The Billiard Player has received from Mr. Walter E. Bartrum, of 10, Argyll Road, Kensington, W.8, a pocket scoring device for billiards, in the shape of an ivorine disc, on each side of which, in concentric form, are three ranges of figures, to which, from the centre of the disc, elastic bands, easily movable by the thumb and finger, radiate. By an ingenious arrangement these bands pass easily over each other to the required point, and their tension amply suffices to keep them fixed at the proper scoring points.
The device scores units up to the hundred, successive hundreds up to two thousand, and visits to the table up to 50. Perhaps the idea (which undoubtedly has distinct merit and value) is more applicable to private practice than to ordinary play, as the handling of the personal disc in a game may not always be so satisfactory to an opponent as the more public scoring board.

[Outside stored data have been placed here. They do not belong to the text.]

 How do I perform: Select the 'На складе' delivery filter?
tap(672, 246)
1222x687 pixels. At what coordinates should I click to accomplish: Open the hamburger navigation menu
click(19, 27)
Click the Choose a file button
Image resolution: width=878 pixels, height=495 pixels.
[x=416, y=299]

But for practice the device is admirable, and a player who uses it will quickly gain reliable information as to his average playing capacity.
His method would be as follows:Playing alternately with the spot and plain ball (and not, of course, seeking to leave with spot an easy start for plain or vice-versa), he would count his score at each hand until he broke down, and then adjust both the scoring and the "visits to the table" band. If he liked to carry his lest to three or five hundred he could quite easily do so. Voila tout.